GridSearchCV is a method that performs an exhaustive search over a specified parameter grid. It evaluates all possible combinations of hyperparameters in the grid and selects the one that yields the best performance based on cross-validation. This method is useful when the hyperparameter space is small and well-defined. A visual representation of the GridSearchCV process is shown below:

GridSearchCV process

The code to perform the GridSearchCV is shown below:

from sklearn.model_selection import GridSearchCV

# Define the GridSearchCV
grid_search = GridSearchCV(
    pipeline,
    param_grid=param_grid,
    scoring='neg_mean_squared_error',
    cv=5,
    n_jobs=-1
)

# Fit the model
grid_search.fit(spectra, reference)

# Get the best hyperparameters
best_params = grid_search.best_params_
print("Best hyperparameters:", best_params)

# Get the best score
best_score = grid_search.best_score_
print("Best score:", best_score)

# Get the best estimator
best_estimator = grid_search.best_estimator_
print("Best estimator:", best_estimator)
There are a few important parameters to note in the GridSearchCV function:
  • scoring specifies the metric used to evaluate the performance of the model. In this case, we are using the negative mean squared error (MSE) as the scoring metric.

  • cv specifies the number of cross-validation folds to use. In this case, we are using 5-fold cross-validation.

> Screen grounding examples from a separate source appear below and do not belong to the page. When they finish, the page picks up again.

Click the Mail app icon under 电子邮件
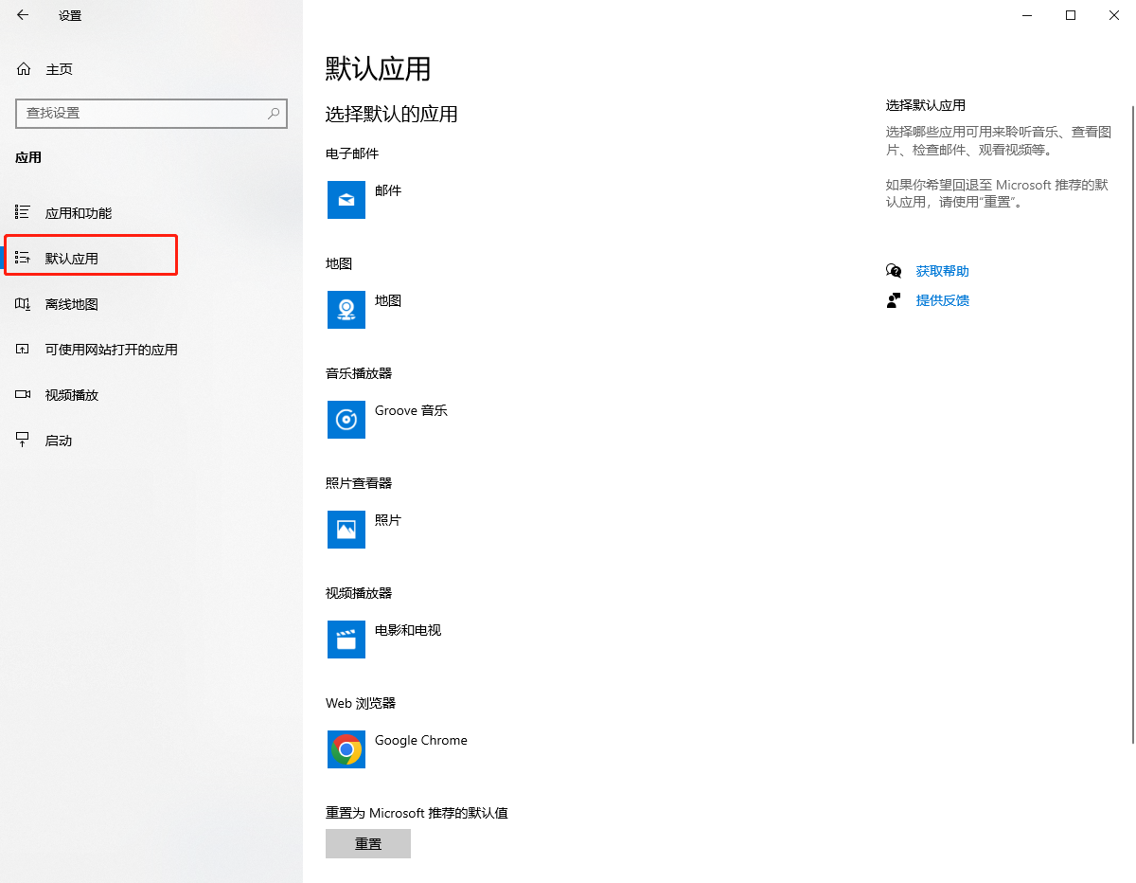Viewport: 1136px width, 883px height. point(346,200)
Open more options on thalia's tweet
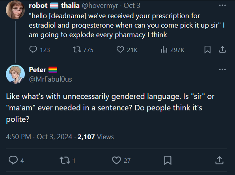 coord(222,6)
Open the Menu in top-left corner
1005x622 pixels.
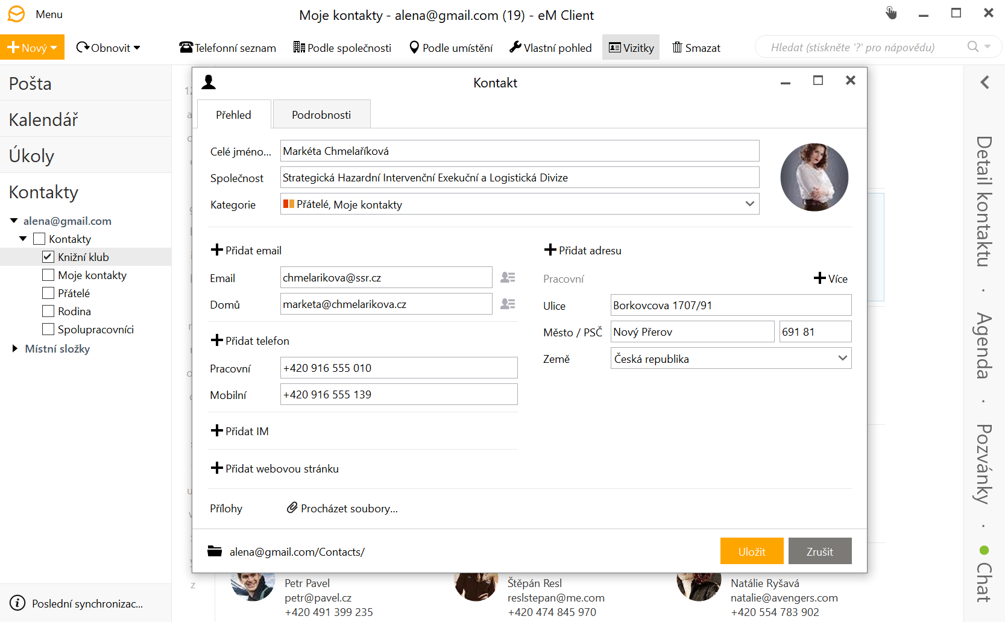(48, 14)
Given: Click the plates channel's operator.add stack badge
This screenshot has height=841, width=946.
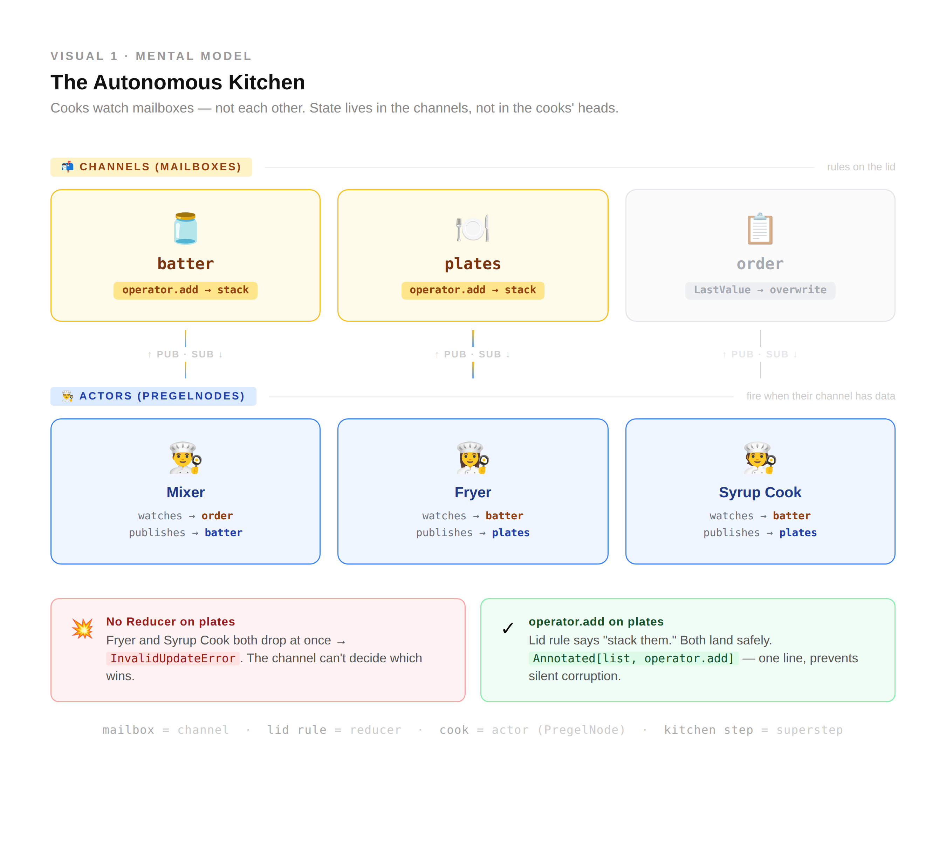Looking at the screenshot, I should [x=473, y=290].
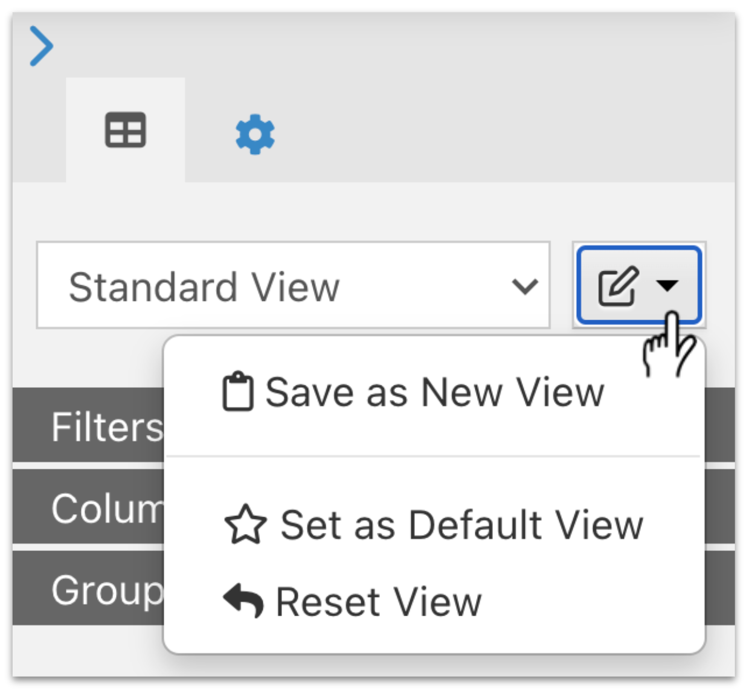Choose Set as Default View
This screenshot has height=696, width=749.
[x=434, y=524]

  • n_jobs specifies the number of jobs to run in parallel. In this case, we are using all available cores by setting n_jobs=-1.

Note

🚀 Laveraging the multiple cores will speed up the process of hyperparameter optimization, especially when the dataset is large. You can further speed the process by caching the intermediate results using the memory parameter in the pipeline, as shown in the video above!

RandomizedSearchCV#

RandomizedSearchCV is a method that samples a fixed number of random combinations from the hyperparameter space and evaluates their performance using cross-validation. This method is useful when the hyperparameter space is large and well-defined. A visual representation of the RandomizedSearchCV process is shown below:

RandomizedSearchCV process

The code to perform the RandomizedSearchCV is shown below:

from sklearn.model_selection import RandomizedSearchCV

# Define the RandomizedSearchCV
random_search = RandomizedSearchCV(
    pipeline,
    param_distributions=param_grid,
    n_iter=10,
    scoring='neg_mean_squared_error',
    cv=5,
    n_jobs=-1
)

# Fit the model
random_search.fit(spectra, reference)

# Get the best hyperparameters
best_params = random_search.best_params_
print("Best hyperparameters:", best_params)

# Get the best score
best_score = random_search.best_score_
print("Best score:", best_score)

# Get the best estimator
best_estimator = random_search.best_estimator_
print("Best estimator:", best_estimator)

The n_iter parameter specifies the number of random combinations to sample from the hyperparameter space. In this case, we are sampling 10 random combinations. The param_distributions parameter specifies the hyperparameter space to sample from. In this case, we are using the same hyperparameter space as in the GridSearchCV example. The scoring, cv, and n_jobs parameters are the same as in the GridSearchCV example.

Note

As explained in the video above, RandomizedSearchCV allows exploring more datapoints in the hyperparameter space, which can lead to better results than GridSearchCV, especially when the hyperparameter space is large.